As I discuss elsewhere in this post, I have now implemented the Unicode Collation Algorithm and the CLDR Collation Algorithm for sorting in BabelPad. As part of my implementation I added a utility that runs either the UCA test files ( from here) or CLDR test files (available under common\uca in from here), either the "non-ignorable" or "shifted" test file in both cases, and reports the results.

Unicode Collation Algorithm Test Outputs for DUCET

Unicode Collation Algorithm Test Outputs for CLDR

As can be seen, the CLDR tests pass, but the DUCET test for shifted fails for two lines (in fact the DUCET test for non-ignorable only accidentally passes, as BabelPad produces different sort keys than the test expects in the places that the shifted test fails). I believe that the DUCET test files are faulty, and give incorrect sort keys for eight lines of the test relating to Tibetan characters (I reported this before 6.3 was released).


mythoman said...

I love what BabelPad offers me right now, but I have no utility that performs correct collation for Hànyǔ Pīnyīn, so this is what I would like to submit for consideration.

The algorithm should handle the following cases in the way indicated:

shī < shí < shǐ < shì < shi
lù < lǘ < lǚ < lǜ < luán
xiàn < Xī’ān < xiāng

m̄ < ḿ < m̀ < mā
ń < ň < ǹ < nā
è < e < ê̄ < ế < ề < ēi

’ = ' (U+2019 = U+0027)
ɑ = a (U+0251 = U+0061)
ɡ = g (U+0261 = U+0067)

ŋ́ = ńg
ĉ = ch
ŝ = sh
Ẑ = Zh

Andrew West said...

Thanks for the suggestion. I agree that pinyin collation would be very useful to many people, and I will implement it for the next release (some time next year).

mythoman said...

I wrote to the Unicode discussion list:

“Pinyin orthography changed last year. Rule 7.3 of GB/T 16159-2012 stipulates that a preceding dot (probably U+00B7 or U+2022) be used to indicate neutral tone in dictionaries, as had been common practice among many dictionary makers anyway. When there is alternation between neutral and another tone two tone marks may be used simultaneously, as in zhī·dào (知道).”

As Eric Muller mentions dot above was also used by some to indicate neutral tone, and I let me add that others used ring above for this purpose.

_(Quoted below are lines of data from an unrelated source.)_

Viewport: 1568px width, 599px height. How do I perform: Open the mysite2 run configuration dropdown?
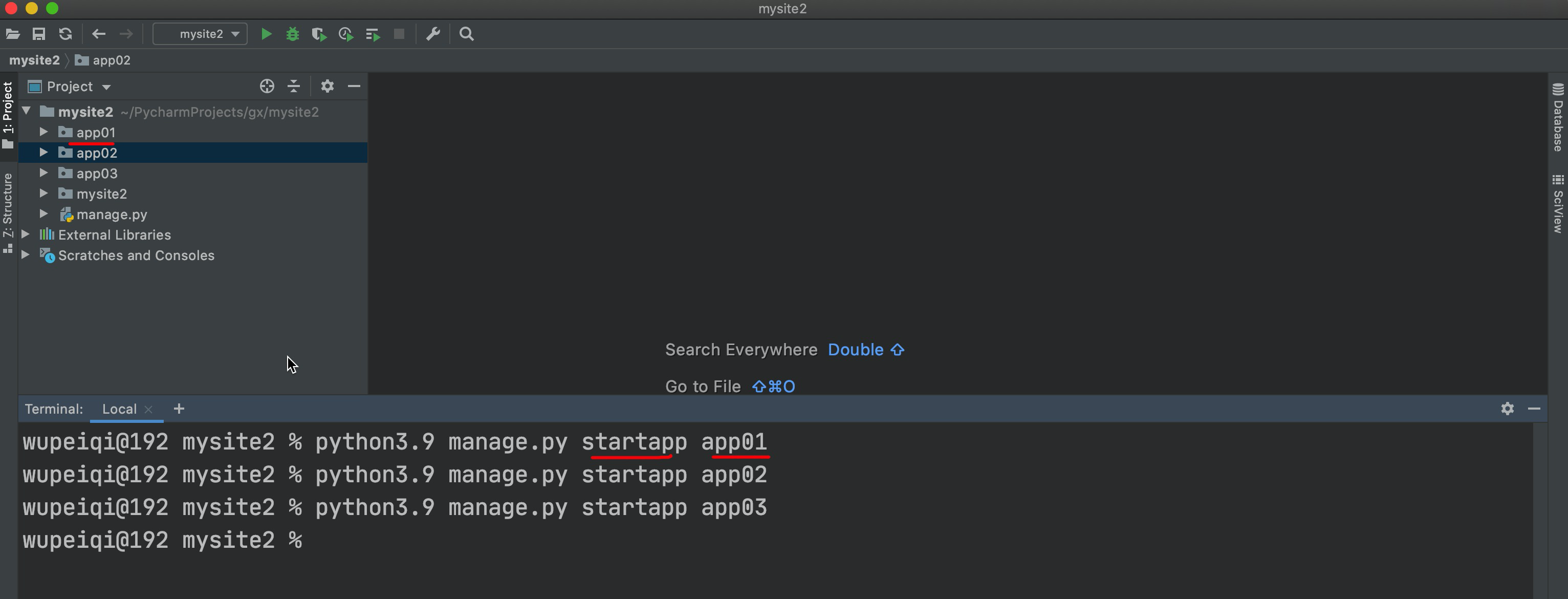point(200,34)
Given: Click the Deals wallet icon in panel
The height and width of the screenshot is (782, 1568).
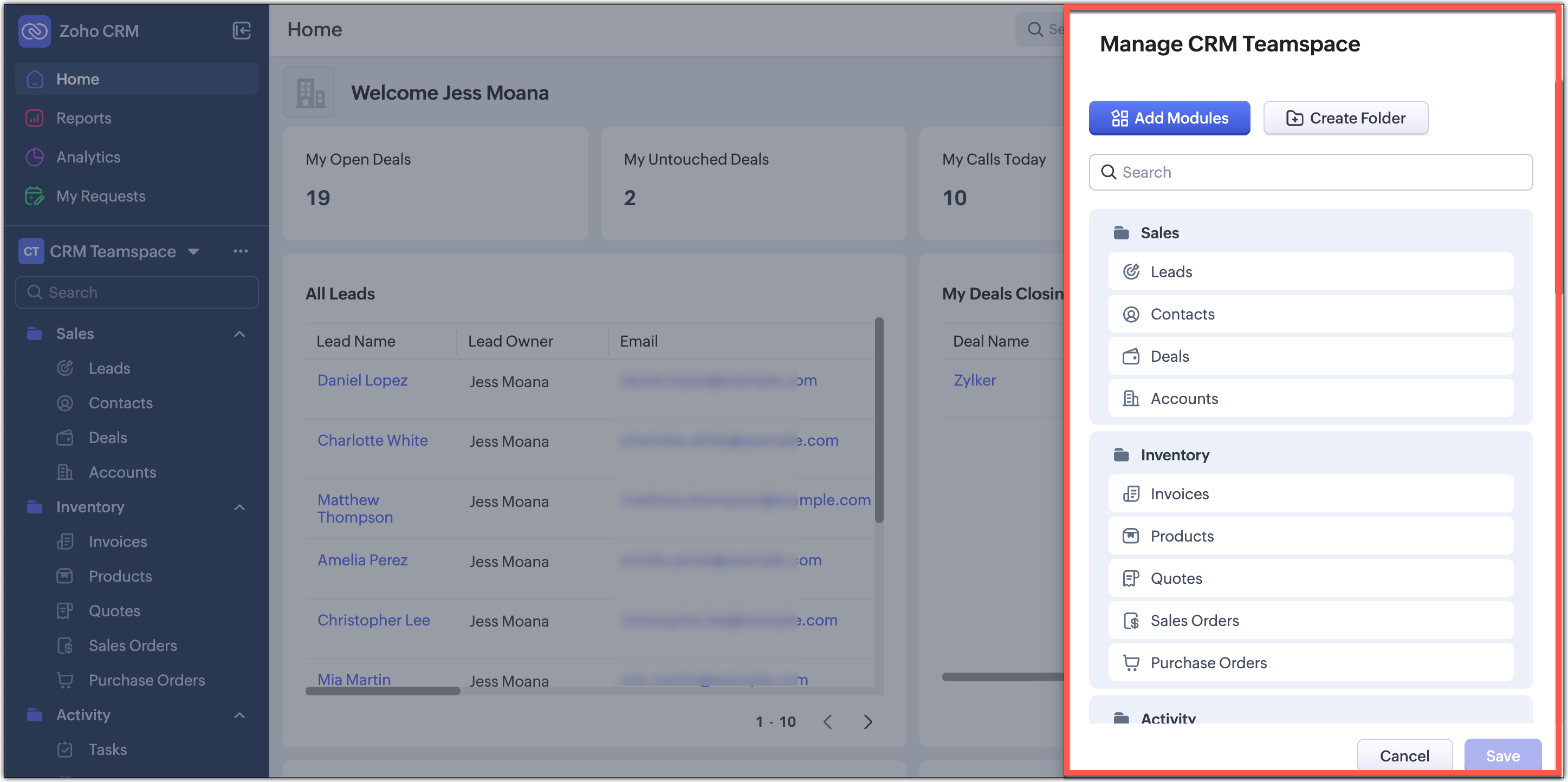Looking at the screenshot, I should point(1130,356).
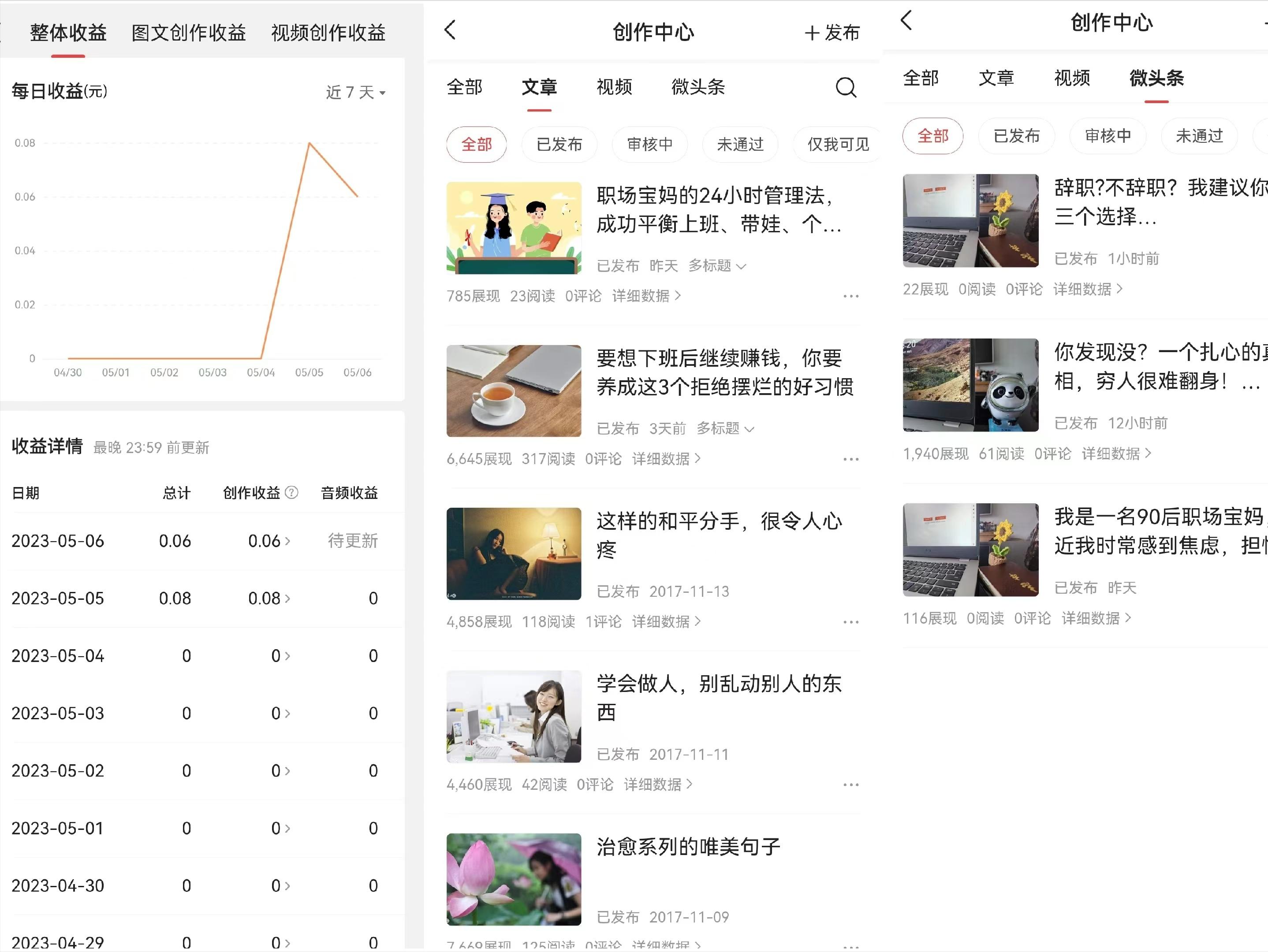Open more options for the 职场宝妈 article
Image resolution: width=1268 pixels, height=952 pixels.
(850, 296)
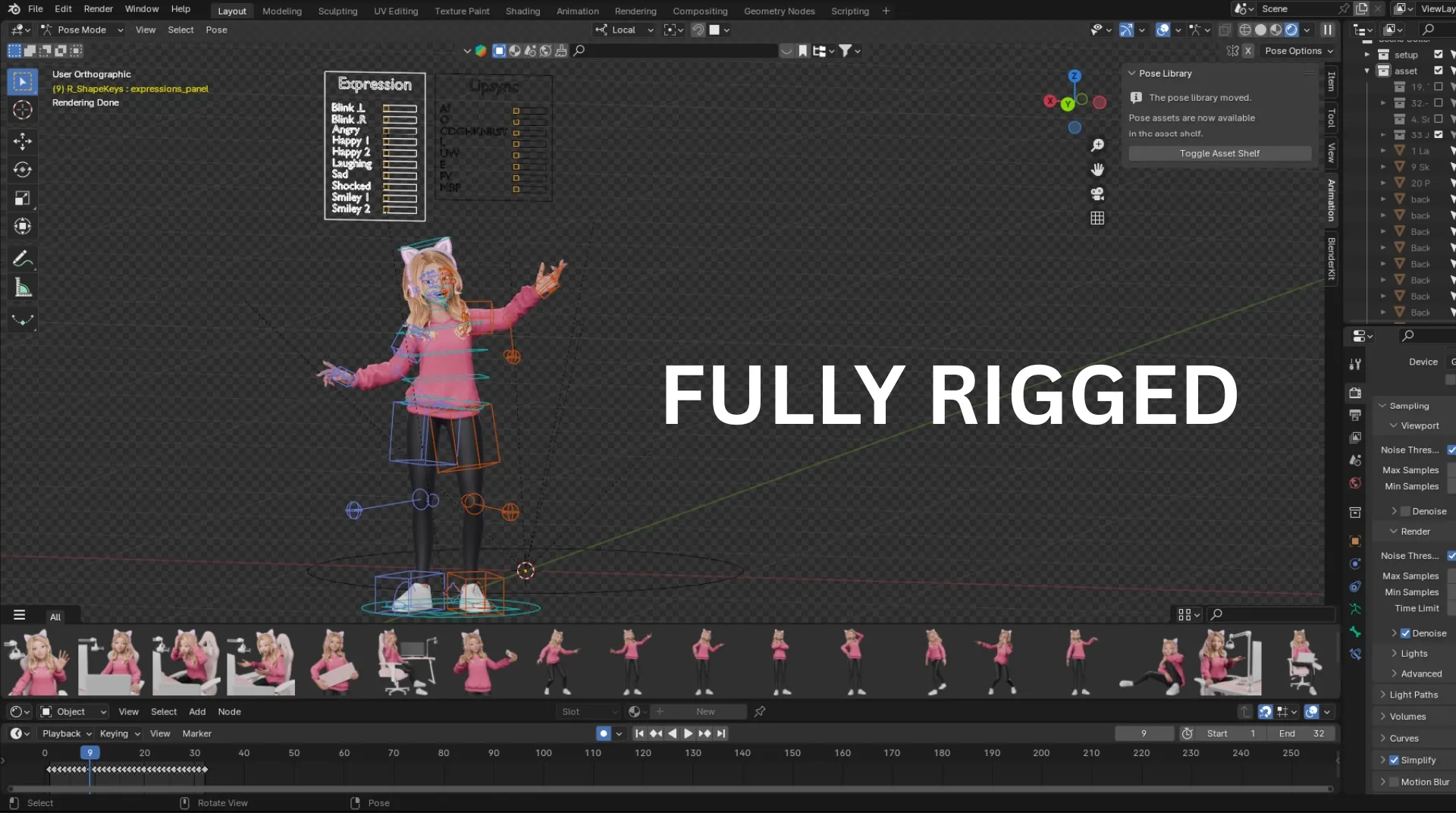Select the Annotate tool
Image resolution: width=1456 pixels, height=819 pixels.
(22, 259)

For the purpose of collation it is probably best to ignore neutral tone marks altogether.

Yuri da Silva said...

Dear West,

I want to port to Linux, could you provide the source code? (BabelMap is CC, like GNU GPL).

Andrew West said...

Hi Yuri, thank you for your request. However, BabelPad and BabelMap are both not open source, and neither are licensed under a CC license. I have no plans to release the source code for BabelMap/BabelPad, and do not believe it would be possible to port them to Linux anyway.